◆ ACTIVITY:
Repeat, exactly as they appear, the lines from the one with "The height and" through the last line of the entries below, but none of the pictures.

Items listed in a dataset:
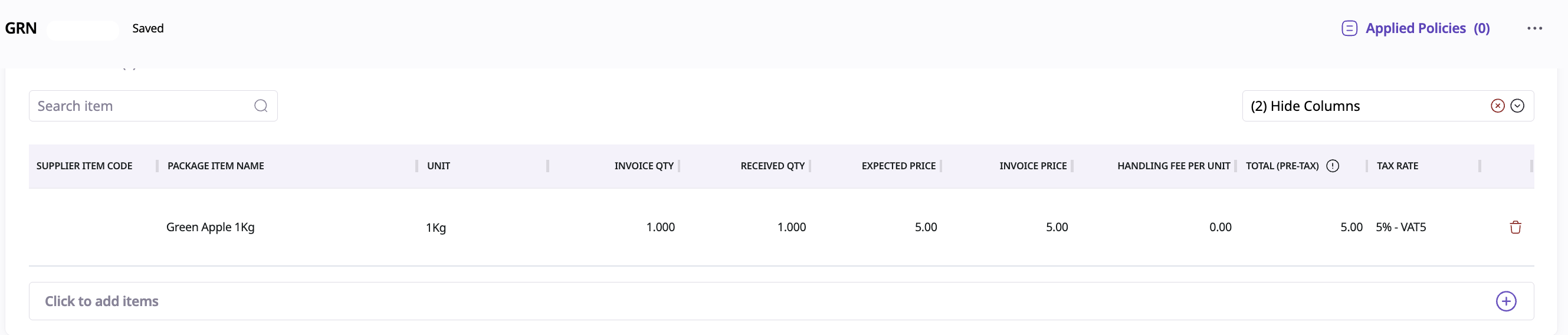
Task: Click the Supplier Item Code column header
Action: [84, 166]
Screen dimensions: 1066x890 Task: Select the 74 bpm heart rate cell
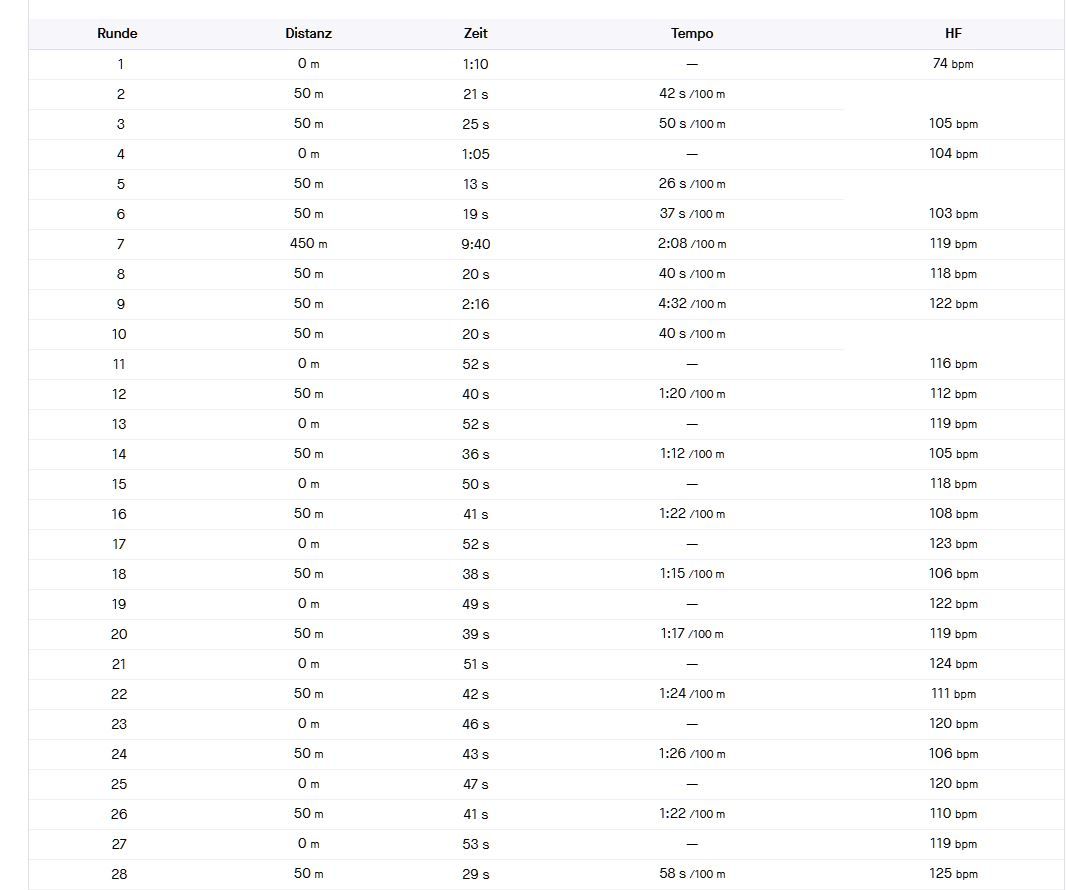point(953,64)
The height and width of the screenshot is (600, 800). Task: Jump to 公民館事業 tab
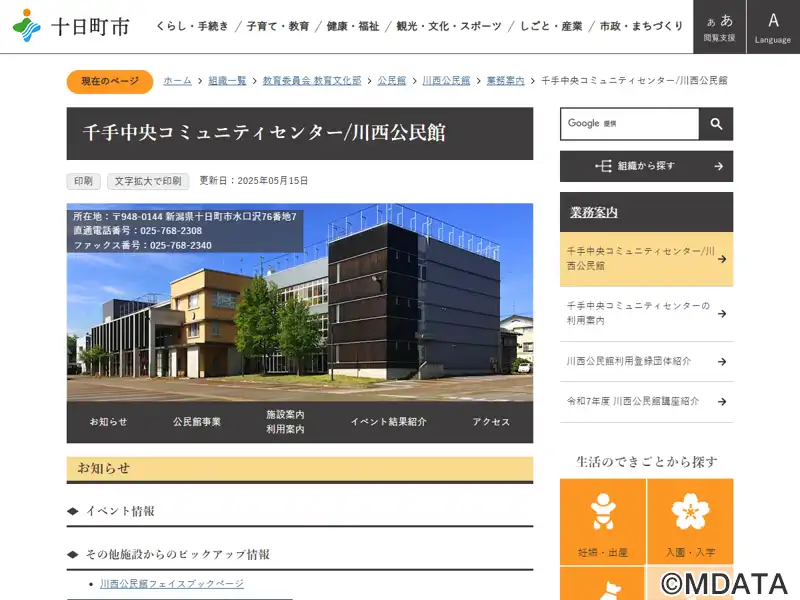196,422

◆ ANSWER SPACE:
The height and width of the screenshot is (600, 800). Task: Jump to 公民館事業 tab
196,422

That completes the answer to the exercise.